• [Problem description]
Quote, with no changes, the lines that run from the top of the material to the line with "Click the search magnifier icon", both included.

• [Records for this exercise]
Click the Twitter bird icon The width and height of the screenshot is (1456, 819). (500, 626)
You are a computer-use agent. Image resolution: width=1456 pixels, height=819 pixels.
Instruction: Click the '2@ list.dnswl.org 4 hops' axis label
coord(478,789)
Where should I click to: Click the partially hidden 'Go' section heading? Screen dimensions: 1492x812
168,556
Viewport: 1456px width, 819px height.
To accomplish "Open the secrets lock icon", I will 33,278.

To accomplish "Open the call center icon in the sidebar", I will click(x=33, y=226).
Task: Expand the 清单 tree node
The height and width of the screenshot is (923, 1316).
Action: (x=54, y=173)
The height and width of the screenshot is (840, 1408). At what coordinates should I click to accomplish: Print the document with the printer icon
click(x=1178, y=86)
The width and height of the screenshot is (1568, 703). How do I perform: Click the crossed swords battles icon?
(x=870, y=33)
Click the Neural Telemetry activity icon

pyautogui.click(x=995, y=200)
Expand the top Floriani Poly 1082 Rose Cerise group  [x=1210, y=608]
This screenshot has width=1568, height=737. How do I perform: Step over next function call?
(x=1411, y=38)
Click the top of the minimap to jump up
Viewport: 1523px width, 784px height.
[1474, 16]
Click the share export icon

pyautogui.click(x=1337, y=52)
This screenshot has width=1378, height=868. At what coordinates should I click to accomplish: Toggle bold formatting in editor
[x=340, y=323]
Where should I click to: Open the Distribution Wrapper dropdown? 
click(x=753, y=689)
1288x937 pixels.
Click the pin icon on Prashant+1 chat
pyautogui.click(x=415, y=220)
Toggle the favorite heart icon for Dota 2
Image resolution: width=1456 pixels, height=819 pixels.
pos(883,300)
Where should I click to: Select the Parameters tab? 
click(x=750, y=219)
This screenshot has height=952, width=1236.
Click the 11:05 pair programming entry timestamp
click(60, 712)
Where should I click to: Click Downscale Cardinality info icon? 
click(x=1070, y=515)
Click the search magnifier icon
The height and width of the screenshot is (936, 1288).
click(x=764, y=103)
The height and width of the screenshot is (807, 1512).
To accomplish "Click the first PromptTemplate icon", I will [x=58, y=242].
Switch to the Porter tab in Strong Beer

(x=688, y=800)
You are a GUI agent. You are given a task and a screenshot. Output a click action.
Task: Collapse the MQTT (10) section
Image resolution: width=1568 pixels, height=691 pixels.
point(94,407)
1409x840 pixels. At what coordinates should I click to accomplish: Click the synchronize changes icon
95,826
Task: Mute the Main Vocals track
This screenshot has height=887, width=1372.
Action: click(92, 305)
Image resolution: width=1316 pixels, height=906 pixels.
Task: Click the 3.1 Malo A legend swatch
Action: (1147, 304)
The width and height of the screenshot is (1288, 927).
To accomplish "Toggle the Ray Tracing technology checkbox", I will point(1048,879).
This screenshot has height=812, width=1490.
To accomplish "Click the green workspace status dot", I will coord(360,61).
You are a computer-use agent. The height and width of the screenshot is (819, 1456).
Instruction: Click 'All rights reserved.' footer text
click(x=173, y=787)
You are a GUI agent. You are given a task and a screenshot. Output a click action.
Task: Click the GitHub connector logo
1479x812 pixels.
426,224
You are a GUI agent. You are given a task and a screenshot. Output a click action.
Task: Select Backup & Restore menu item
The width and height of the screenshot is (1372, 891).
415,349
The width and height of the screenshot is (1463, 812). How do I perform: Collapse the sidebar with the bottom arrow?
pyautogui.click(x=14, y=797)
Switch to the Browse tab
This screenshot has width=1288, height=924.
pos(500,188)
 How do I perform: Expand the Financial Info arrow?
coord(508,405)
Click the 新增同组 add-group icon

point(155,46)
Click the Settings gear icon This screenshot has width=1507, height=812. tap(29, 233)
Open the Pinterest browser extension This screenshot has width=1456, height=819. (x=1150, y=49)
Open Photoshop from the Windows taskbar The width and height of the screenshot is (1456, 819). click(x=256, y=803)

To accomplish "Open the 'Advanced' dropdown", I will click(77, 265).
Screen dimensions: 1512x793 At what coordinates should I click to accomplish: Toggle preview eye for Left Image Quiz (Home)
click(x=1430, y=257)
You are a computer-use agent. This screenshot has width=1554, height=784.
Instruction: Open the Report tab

• [Output of the exercise]
Click the Twitter bird icon The width and height of the screenshot is (1456, 819). (500, 626)
You are a computer-use agent. Image resolution: width=1456 pixels, height=819 pixels.
Instruction: Click the '2@ list.dnswl.org 4 hops' axis label
coord(478,789)
Where should I click to: Click the partially hidden 'Go' section heading? Screen dimensions: 1492x812
168,556
Viewport: 1456px width, 819px height.
To accomplish "Open the secrets lock icon", I will 33,278.

To accomplish "Open the call center icon in the sidebar", I will click(x=33, y=226).
Task: Expand the 清单 tree node
The height and width of the screenshot is (923, 1316).
Action: (x=54, y=173)
The height and width of the screenshot is (840, 1408). At what coordinates should I click to accomplish: Print the document with the printer icon
click(x=1178, y=86)
The width and height of the screenshot is (1568, 703). How do I perform: Click the crossed swords battles icon?
(x=870, y=33)
Click the Neural Telemetry activity icon

pyautogui.click(x=995, y=200)
Expand the top Floriani Poly 1082 Rose Cerise group  [x=1210, y=608]
This screenshot has width=1568, height=737. How do I perform: Step over next function call?
(x=1411, y=38)
Click the top of the minimap to jump up
Viewport: 1523px width, 784px height.
[1474, 16]
Click the share export icon

pyautogui.click(x=1337, y=52)
This screenshot has width=1378, height=868. At what coordinates should I click to accomplish: Toggle bold formatting in editor
[x=340, y=323]
Where should I click to: Open the Distribution Wrapper dropdown? 
click(x=753, y=689)
1288x937 pixels.
Click the pin icon on Prashant+1 chat
pyautogui.click(x=415, y=220)
Toggle the favorite heart icon for Dota 2
Image resolution: width=1456 pixels, height=819 pixels.
pos(883,300)
Where should I click to: Select the Parameters tab? 
click(x=750, y=219)
This screenshot has height=952, width=1236.
Click the 11:05 pair programming entry timestamp
click(60, 712)
Where should I click to: Click Downscale Cardinality info icon? 
click(x=1070, y=515)
Click the search magnifier icon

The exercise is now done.